One can be suspected to have a knee injury based purely on history
BY DR JONAS FERNANDEZ
The knee is probably the most common joint injury suffered by athletes. Injuries can range from a simple bruise to complicated fractures and torn ligaments.
Many, if not all seasoned athletes, would have endured some injury in their careers. Surprisingly, these athletes can self-diagnose even before a single visit to the doctor.
I was no exception. During a national taekwondo tournament in 2004, I endured a ruptured Anterior Cruciate Ligament (ACL). Right after the injury, my friends and teammates were like, “this one surely ACL koyak (torn), bro”.
And they were right. Could you really diagnose someone with torn ligaments just like that? After all, this particular ligament is seated deep within the knee joint, so how could you say?
So the answer is Yes. You can suspect someone to have this injury based purely on history. With physical examination, one can be almost certain. Let’s start with the history first.
For this, allow me to take you down memory lane on my own torn ligament. Let me set the scene. As previously mentioned, it was a taekwondo tournament. There I was, in my first fight of the day, aiming to defend the national junior title I had won the year before.

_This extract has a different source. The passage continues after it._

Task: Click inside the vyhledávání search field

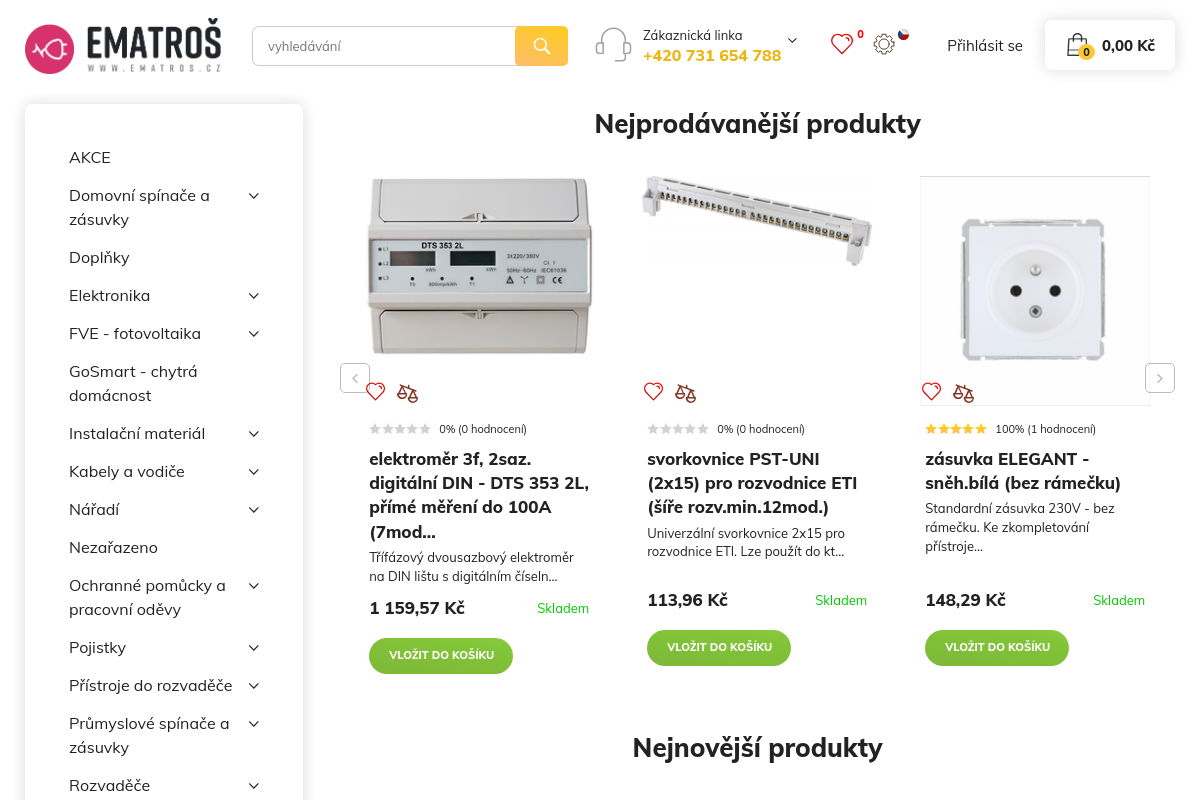Action: (383, 45)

Attempting to land a kick on my opponent, I turned my body, kicking with my right leg. My left foot was firmly planted on the ground during this kicking motion.
In one swift motion, I could feel my entire body turn as I twisted my knee. In short, my left leg was not in sync with the rest of my body’s motion, thus resulting in a twisting injury to the knee.

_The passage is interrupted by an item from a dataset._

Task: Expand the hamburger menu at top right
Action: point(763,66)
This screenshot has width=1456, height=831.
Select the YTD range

Swelling is almost immediate
There was an audible “pop” sound heard as this was happening. In agony, I fell to the ground, unable to stand up, let alone walk without assistance. As I rested, with ice on my knee, I had noticed that my knee had begun to swell up.
To summarise, the relevant history of the initial trauma includes the twisting mechanism injury, the pain, the “pop” sound, the inability to continue the sporting activity, and lastly, the almost immediate swelling.

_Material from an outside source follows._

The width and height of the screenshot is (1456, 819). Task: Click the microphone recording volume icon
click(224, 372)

After a couple of weeks of rest and icing the knee, the pain and swelling will slowly subside. One will slowly get back to walking in a few weeks and even back to some light sports.
Now that the pain and swelling have resolved, patients (and me at the time) will tend to get back into their sporting activities. This is when one might start to experience another symptom, instability.
Before we get into that, some light anatomy class. The ACL consists of two bundles, namely the anteromedial (AM) and the posterolateral (PL).
The AM primarily controls the knee’s anterior translation, whereas the PM bundle holds the pivoting (twisting) motion.
Symptoms of instability can vary amongst patients. They usually present with the feeling of the knee “giving way” when walking on slippery or uneven ground, when ascending or descending the stairs and even when crossing over something (like a drain).
Apart from these symptoms, the athletes may complain of instability when making sudden pivoting movements. It includes motions like making sudden changes in direction, usually seen in court sports like futsal, basketball etc.
History-taking is critical
A thorough history-taking will usually reveal these symptoms and point the treating doctor in the right direction as physical examination starts. We’d look out for signs like swelling, bruising, tenderness and limitation in range of motion.
More specifically, one will need to perform particular tests like the Lachman Test, the Anterior Drawer Test to try, and the Pivot Shift Test to determine if the ACL is damaged.
With the history and examination, an ACL injury can be confidently diagnosed. However, it is imperative to remember other structures in the knee that may have been injured, too, like the meniscus and cartilages.
Finally, to confirm the diagnosis of an ACL injury and look out for other possible damages, your doctor might order a Magnetic Resonance Imaging (MRI) scan.
This scan allows us to visualise structures like the ligaments, meniscus and cartilages that we will not be able to see on an X-ray. Treatment begins with physiotherapy to ensure adequate muscle strength is retained and maintain a good range of motion.
Surgery is indicated if there is persistent instability, whereby your doctor might advise on the ACL reconstruction. However, it should be kept in mind that the success of the surgery is very much dependent on post-operative rehabilitation.
So, there you have it, go ahead and diagnose and treat that twisted knee of yours! — The Health
Dr Jonas Fernandez is an Orthopaedic Surgeon at Putrajaya Hospital. He is also a member of the Malaysian Arthroscopy Society (MAS).